There is a result in every basic group theory book (for example, Isaacs Algebra book 4.17) that $|HN|=\frac{|H||N|}{|H\cap N|}$ (at least, for finite groups).
In this case, that boils down to "$|HN|=|H||N|=|G|$". With $HN\subseteq G$, $|HN|=|G|$ implies $HN=G$.
The last part of your question is unclear, but there is something obvious that we can say which you might be looking for.
By an isomorphism theorem, $G/N=HN/N\cong H/(N\cap H)\cong H$.
We have $|G| = |N||H|$ and $N \cap H$ is trivial.
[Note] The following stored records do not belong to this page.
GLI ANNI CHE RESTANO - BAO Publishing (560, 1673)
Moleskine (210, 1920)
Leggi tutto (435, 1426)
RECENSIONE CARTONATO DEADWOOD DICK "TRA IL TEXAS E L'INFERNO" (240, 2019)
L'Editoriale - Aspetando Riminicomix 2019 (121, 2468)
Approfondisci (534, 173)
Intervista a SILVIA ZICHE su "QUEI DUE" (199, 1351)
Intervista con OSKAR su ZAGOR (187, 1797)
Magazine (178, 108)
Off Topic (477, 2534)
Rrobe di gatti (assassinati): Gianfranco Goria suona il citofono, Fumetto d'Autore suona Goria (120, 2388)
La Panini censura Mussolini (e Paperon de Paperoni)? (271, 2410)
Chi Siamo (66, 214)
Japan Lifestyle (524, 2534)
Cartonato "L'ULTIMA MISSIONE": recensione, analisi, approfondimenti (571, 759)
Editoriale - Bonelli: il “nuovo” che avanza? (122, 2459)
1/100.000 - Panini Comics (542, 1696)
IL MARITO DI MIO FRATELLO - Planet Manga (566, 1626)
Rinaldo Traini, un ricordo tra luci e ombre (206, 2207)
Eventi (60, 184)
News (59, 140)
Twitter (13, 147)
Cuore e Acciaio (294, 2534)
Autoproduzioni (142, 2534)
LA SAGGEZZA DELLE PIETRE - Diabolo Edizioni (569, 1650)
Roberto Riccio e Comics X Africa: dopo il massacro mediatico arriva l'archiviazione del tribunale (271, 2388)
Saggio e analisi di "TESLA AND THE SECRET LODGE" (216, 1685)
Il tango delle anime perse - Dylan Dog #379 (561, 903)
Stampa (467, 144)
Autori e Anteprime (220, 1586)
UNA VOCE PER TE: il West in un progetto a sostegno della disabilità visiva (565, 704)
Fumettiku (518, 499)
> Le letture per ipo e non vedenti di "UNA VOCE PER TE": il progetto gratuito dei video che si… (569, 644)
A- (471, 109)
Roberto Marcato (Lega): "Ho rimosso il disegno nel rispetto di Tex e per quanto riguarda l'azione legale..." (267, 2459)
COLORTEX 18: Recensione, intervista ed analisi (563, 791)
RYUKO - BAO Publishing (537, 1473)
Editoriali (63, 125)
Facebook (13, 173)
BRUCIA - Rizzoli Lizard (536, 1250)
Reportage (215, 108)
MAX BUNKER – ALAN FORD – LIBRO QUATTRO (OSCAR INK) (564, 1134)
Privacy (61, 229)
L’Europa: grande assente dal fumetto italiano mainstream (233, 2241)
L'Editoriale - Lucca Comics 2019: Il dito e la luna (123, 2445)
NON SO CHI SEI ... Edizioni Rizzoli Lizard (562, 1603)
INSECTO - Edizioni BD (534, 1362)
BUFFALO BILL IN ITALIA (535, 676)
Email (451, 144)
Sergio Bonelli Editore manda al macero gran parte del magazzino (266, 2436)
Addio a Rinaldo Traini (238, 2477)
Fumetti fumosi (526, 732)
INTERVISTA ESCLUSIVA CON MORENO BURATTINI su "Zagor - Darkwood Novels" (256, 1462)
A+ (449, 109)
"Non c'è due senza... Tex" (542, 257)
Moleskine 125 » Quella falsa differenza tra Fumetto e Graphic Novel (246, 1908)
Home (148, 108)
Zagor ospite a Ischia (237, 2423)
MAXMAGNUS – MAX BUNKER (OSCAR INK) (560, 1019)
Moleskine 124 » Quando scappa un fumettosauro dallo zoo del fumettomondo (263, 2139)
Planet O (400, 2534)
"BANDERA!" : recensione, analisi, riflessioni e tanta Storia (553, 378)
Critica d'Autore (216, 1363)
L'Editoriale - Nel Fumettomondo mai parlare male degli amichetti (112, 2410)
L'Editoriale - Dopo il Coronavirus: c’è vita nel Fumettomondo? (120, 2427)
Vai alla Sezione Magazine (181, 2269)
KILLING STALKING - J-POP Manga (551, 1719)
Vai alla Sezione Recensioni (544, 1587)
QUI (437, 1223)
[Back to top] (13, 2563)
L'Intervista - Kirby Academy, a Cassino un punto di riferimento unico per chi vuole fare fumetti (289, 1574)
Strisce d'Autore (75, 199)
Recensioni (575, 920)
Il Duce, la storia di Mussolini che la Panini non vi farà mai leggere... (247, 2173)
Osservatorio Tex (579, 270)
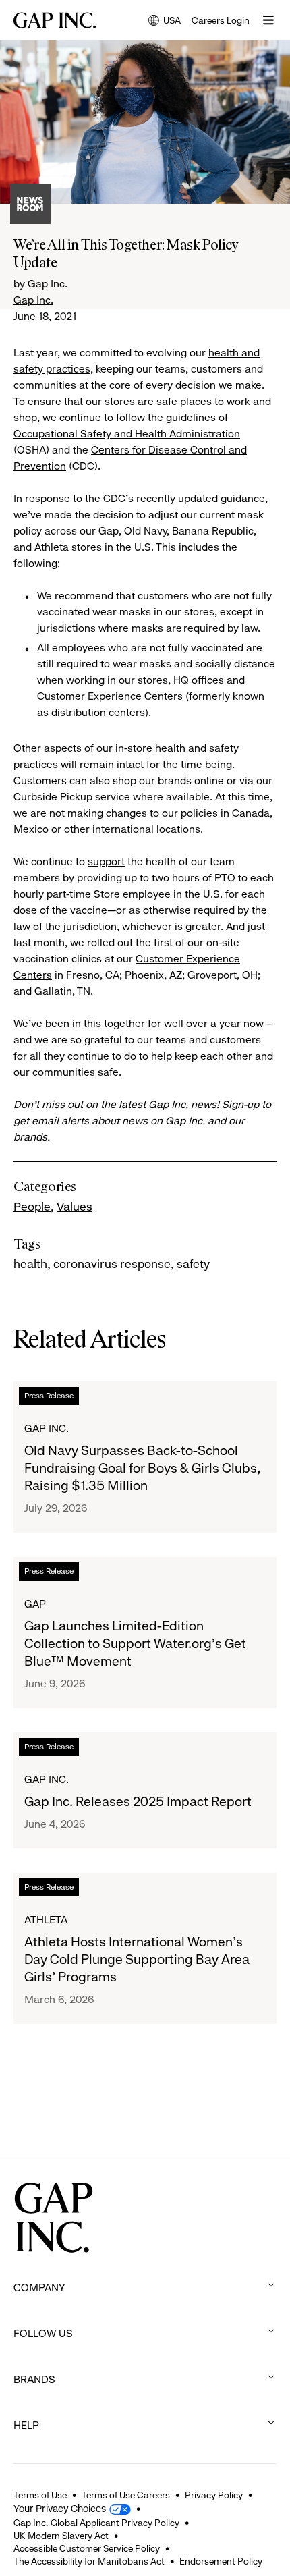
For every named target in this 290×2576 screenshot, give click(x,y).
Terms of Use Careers (126, 2495)
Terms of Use (40, 2495)
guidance (243, 498)
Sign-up (240, 1104)
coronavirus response (112, 1264)
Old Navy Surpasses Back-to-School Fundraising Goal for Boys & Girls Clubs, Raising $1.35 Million (142, 1468)
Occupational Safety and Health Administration (126, 433)
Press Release (49, 1395)
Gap (35, 1603)
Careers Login (221, 20)
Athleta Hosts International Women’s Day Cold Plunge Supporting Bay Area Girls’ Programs (137, 1959)
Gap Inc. (33, 300)
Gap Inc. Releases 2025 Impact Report (138, 1801)
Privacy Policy (214, 2495)
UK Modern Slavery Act (61, 2535)
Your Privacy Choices (59, 2508)
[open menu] (268, 20)
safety (193, 1264)
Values (74, 1206)
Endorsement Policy (220, 2561)
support (106, 861)
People (32, 1206)
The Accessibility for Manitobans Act (89, 2561)
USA (164, 21)
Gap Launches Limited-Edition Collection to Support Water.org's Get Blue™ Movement (135, 1643)
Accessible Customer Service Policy (86, 2548)
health (30, 1264)
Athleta (45, 1919)
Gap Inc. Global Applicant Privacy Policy (96, 2522)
To see that $G=HN$, consider that the number of possible products of elements in $H$ and elements of $N$ is $|G|$. Suppose that $hn$ and $h'n'$ are two distinct products, and that $hn = h'n'$. Use the normality of $N$ to prove that $h=h'$ and $n=n'$. Then $NH$ has $|G|$ many elements, and hence must be the entire group.
Hint: Consider $\phi: N \times H \to G$ given by $(n,h) \mapsto nh$. Prove that $\phi$ is injective. Conclude that it is surjective. Note that $\phi$ is not necessarily a homomorphism.